Ayende @ Rahien

Hi!
My name is Oren Eini
Founder of Hibernating Rhinos LTD and RavenDB.
You can reach me by phone or email:

ayende@ayende.com

+972 52-548-6969

, @ Q c

Posts: 5,953 | Comments: 44,410

filter by tags archive

NuGet Perf, Part VI AKA how to be the most popular dev around


So far, we imported the NuGet data to RavenDB and seen how we can get it out for the packages page and then looked into how we can utilize RavenDB features to help us in package search. I think we did a good job there, but we can probably do better still. In this post, I am going to stop showing off things in the Studio and focus on code. In particular, advanced searching options.

We will start from the simplest search possible. Or not, because we are doing full text search and quite a few other things aside even in the base line search. Anyway, here is the skeleton program:

while (true)
{
    Console.Write("Search: ");
    var search = Console.ReadLine();
    if(string.IsNullOrEmpty(search))
    {
        Console.Clear();
        continue;
    }
    using (var session = store.OpenSession())
    {
        var q = session.Query<PackageSearch>("Packages/Search")
            .Search(x => x.Query, search)
            .Where(x => x.IsLatestVersion && x.IsAbsoluteLatestVersion && x.IsPrerelease == false)
            .As<Package>()
            .OrderByDescending(x => x.DownloadCount).ThenBy(x => x.Created)
            .Take(3);
        var packages = q.ToList();

        foreach (var package in packages)
        {
            Console.WriteLine("\t{0}", package.Id);
        }
    }
}

Now, we are going to run this and see what we get.

image

So far, so good. Now let us try to improve things. What happens when we search for “jquryt”? Nothing is found, and that is actually pretty sad, because to a human, it is obvious what you are trying to search on.
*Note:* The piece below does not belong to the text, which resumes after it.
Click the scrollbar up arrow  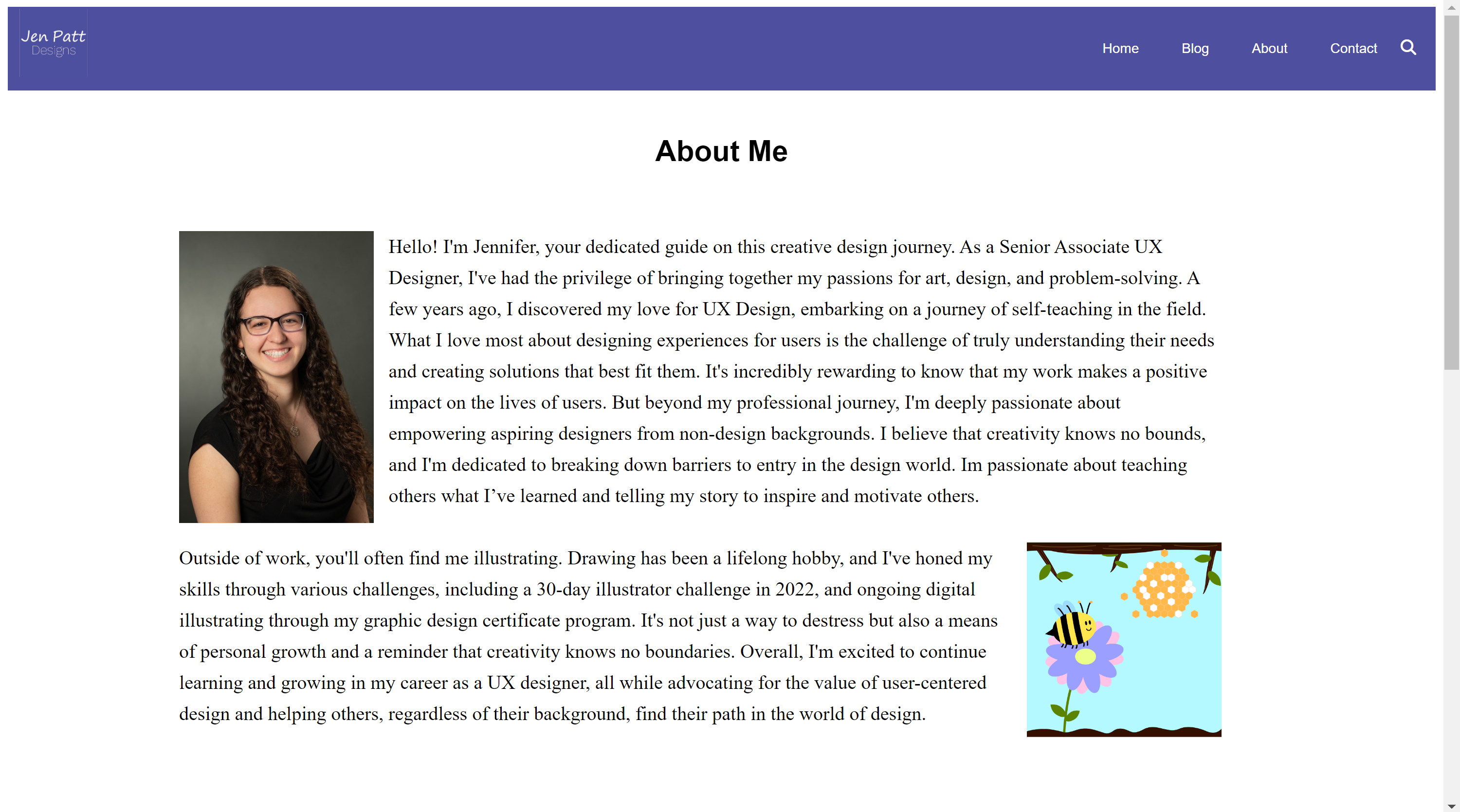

If you have fat fingers and have a tendency to creatively spell words, I am sure you can emphasize with this feeling. Luckily for us, RavenDB is going to help, let us see how:

image

What?!

How did it do that? Well, let us look at the changes in the code, shall we?

private static void PeformQuery(IDocumentSession session, string search, bool guessIfNoResultsFound = true)
{
    var packages = session.Query<PackageSearch>("Packages/Search")
        .Search(x => x.Query, search)
        .Where(x => x.IsLatestVersion && x.IsAbsoluteLatestVersion && x.IsPrerelease == false)
        .As<Package>()
        .OrderByDescending(x => x.DownloadCount).ThenBy(x => x.Created)
        .Take(3).ToList();

    if (packages.Count > 0)
    {
        foreach (var package in packages)
        {
            Console.WriteLine("\t{0}", package.Id);
        }
    }
    else if(guessIfNoResultsFound)
    {
        DidYouMean(session, search);
    }
    else
    {
        Console.WriteLine("\tNo search results were found");
    }
}

The only major change was the call to DidYouMean(), so let us see what is going on in there.
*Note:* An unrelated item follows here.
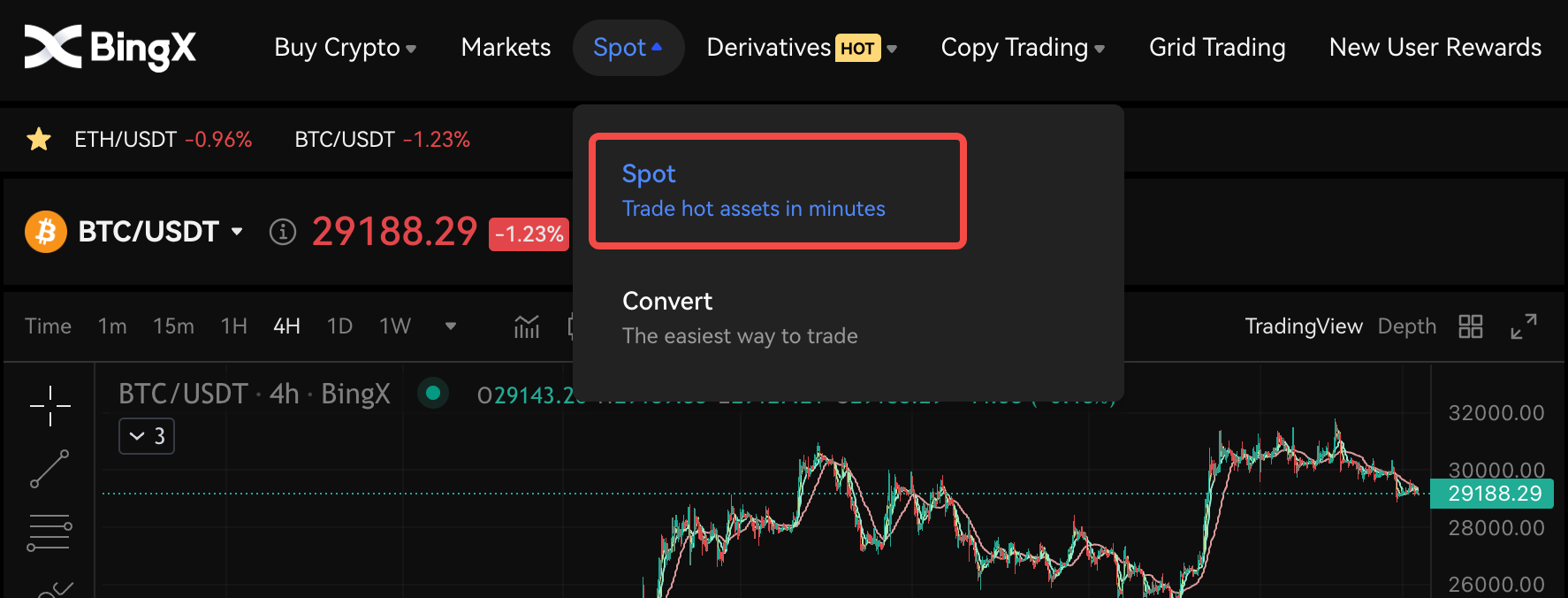Click the grid layout icon
The image size is (1568, 598).
pos(1471,326)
private static void DidYouMean(IDocumentSession session, string search)
{
    var suggestionQueryResult = session.Query<PackageSearch>("Packages/Search")
        .Search(x => x.Query, search)
        .Suggest();
    switch (suggestionQueryResult.Suggestions.Length)
    {
        case 0:
            Console.WriteLine("\tNo search results were found");
            break;
        case 1:
            // we may have it filtered because of the other conditions, don't recurse again
            Console.WriteLine("\tSearch corrected to: {0}", suggestionQueryResult.Suggestions[0]);
            Console.WriteLine();

            PeformQuery(session, suggestionQueryResult.Suggestions[0], guessIfNoResultsFound: false);
            break;
        default:
            Console.WriteLine("\tDid you mean?");
            foreach (var suggestion in suggestionQueryResult.Suggestions)
            {
                Console.WriteLine("\t - {0} ?", suggestion);
            }
            break;
    }
}

Here, we ask RavenDB, “we couldn’t find anything what we had, can you give me some other ideas?” RavenDB can check the actual data that we have on disk and suggest similar alternative.
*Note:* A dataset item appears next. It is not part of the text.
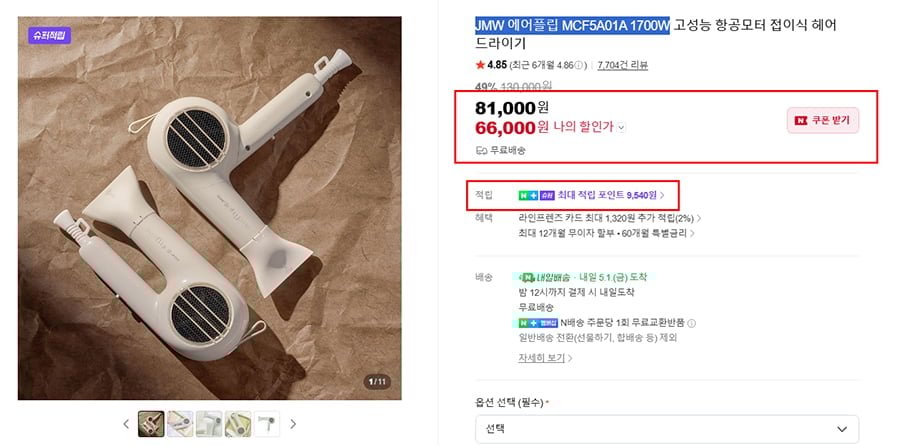Click the previous thumbnail arrow

point(126,424)
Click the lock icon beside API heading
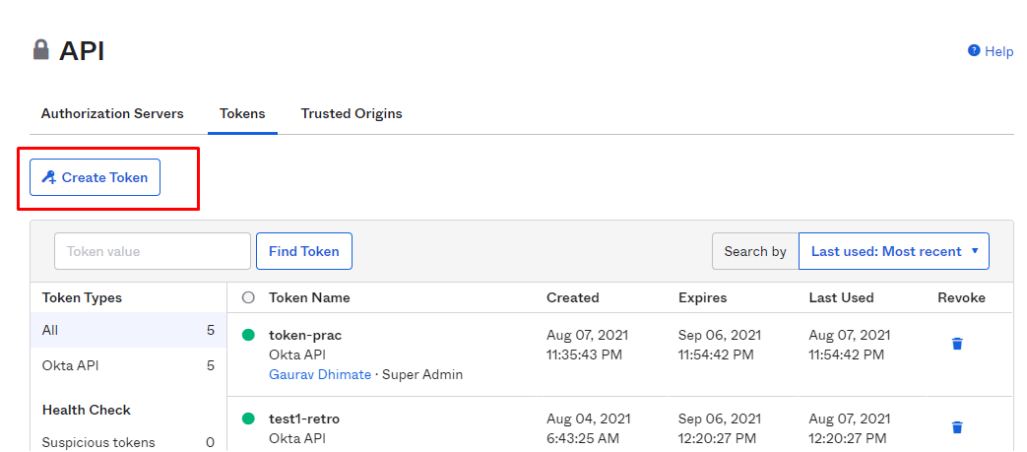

In essence, we asked RavenDB for what is nearby, and it provided us with some useful suggestions. Because the suggestions are actually based on the data we have in the db, searches on that will produce correct results.

Note that we have three code paths here, if there is one suggestion, we are going to select that immediately. Let us see how this looks like in practice:

image

Users tend to fall in love with those sort of features, and with RavenDB you can provide them in just a few lines of code and absolutely no hassle.

In my next post (and probably the last in this series) we will discuss even more awesome search features Smile.


Comments

Andreas Kroll

How would you say it? "It just works!"

Awesome. Not only does the NOSQL approach bring massive performance gains, but also additional and useful benefits from using lucene as query language.

I don't know if the NuGet data is hosted on a single SQL machine, but I think you should also show how easy it would be to load-balance over multiple servers with replication. If I understood RavenDB correctly the replication is more or less a configuration item stored in the database itself.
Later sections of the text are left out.